Apple’s iCloud backup service is widely being blamed as the target successfully hacked to gain access to this material—but really, this could have gone down in a number of different ways. And I think these scenarios are worth sharing so that you don’t ever suffer a data breach of your own.

1. iCloud

Let’s get Apple out of the way first. It has yet to be proven that this is, in fact, the vulnerability that led to the leak, but there was apparently a flaw in the implementation of Apple’s “Find My iPhone” service—which has since been patched. As The Next Web explains, prior the patch there was apparently no limit on the number of attempts someone could make to recover an Apple ID password. Thus, if you had the email address associated with someone’s Apple ID you could use a simple script to execute a brute-force attack, repeatedly guessing a password many times a second until you eventually came across the right one.

Lesson: If ever there was a case to be made for two-factor authentication, this would be it.

2. WiFi

Business Insider has an interesting theory; the point-of-entry for this stolen data might have been something as innocuous as the WiFi at the Emmy Awards. Anyone with the right tools and access to that network could potentially sniff packets and capture email addresses, passwords and more. Depending on how the network is set up this could be a trivial thing to accomplish; I’ve seen it done with my own two eyes.

Lesson: Free WiFi networks may end up costing you in other ways.
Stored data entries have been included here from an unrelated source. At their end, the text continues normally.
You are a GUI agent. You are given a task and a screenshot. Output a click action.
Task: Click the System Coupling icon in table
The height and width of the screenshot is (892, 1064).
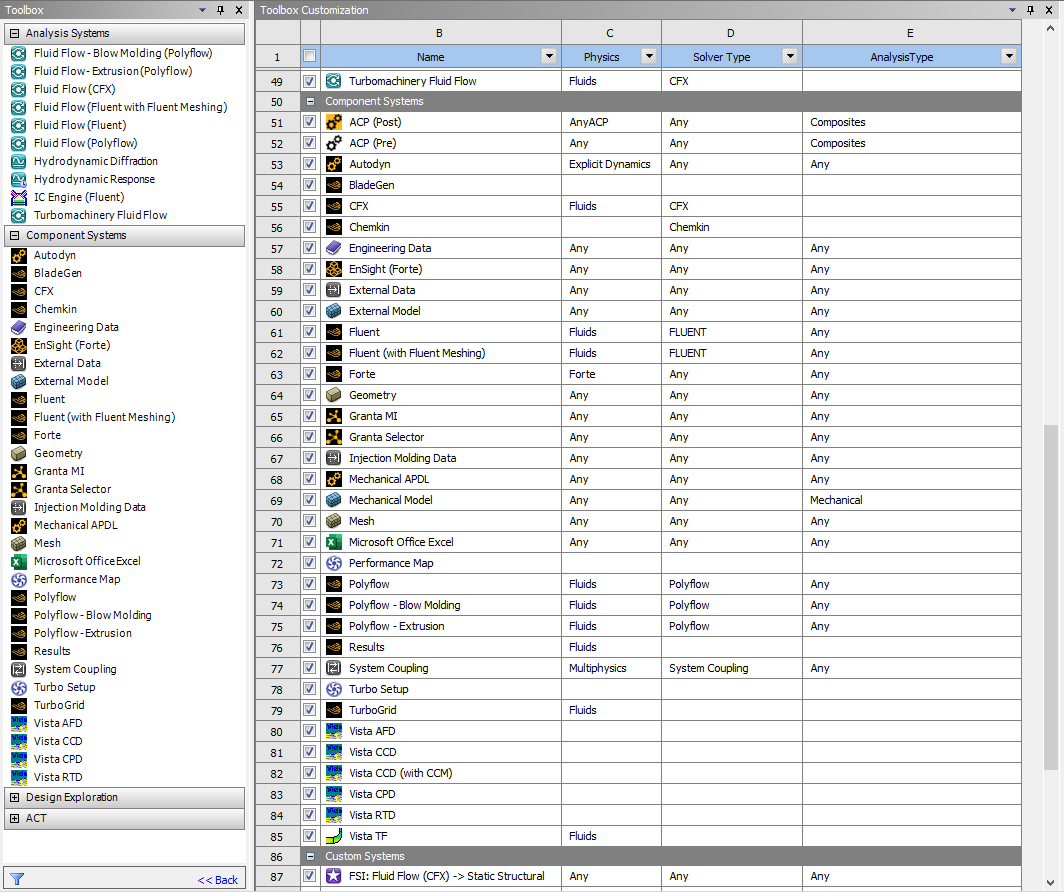point(334,668)
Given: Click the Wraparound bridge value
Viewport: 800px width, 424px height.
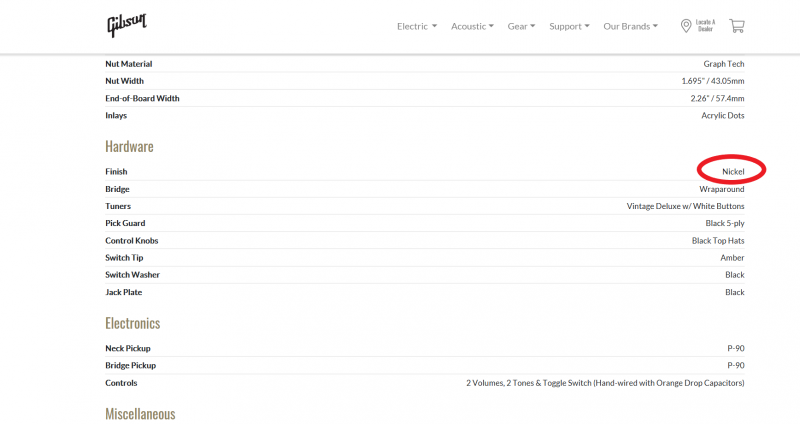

3. Not One, But Many Exploits

I found this screen grab on Imgur with a possible explanation (and some NSFW language) of how the leak might have come about. Without going into too much detail it describes a secret circle of 4chan users who trade stolen celebrity photos, photos which could have been obtained any number of ways. So what seems like a massive data breach that happened all at once might actually be a dump of illicit material collected over time. This theory seems to jibe with what some of the affected celebrities have said, that the leaked media was wiped from their devices a long time ago.

Lesson: This is, I think, more about being generally vigilant when it comes to the security of your personal data. There are lots of ways to do it, and lots of ways to slip up.

I suppose too there’s the consideration of what you choose to upload to the Internet and/or send through it. I honestly don’t think I have the authority to comment on this—at the risk of showing my age, I’m from a generation where we didn’t send naked photos of ourselves to people we liked. Sucks to be me, I guess…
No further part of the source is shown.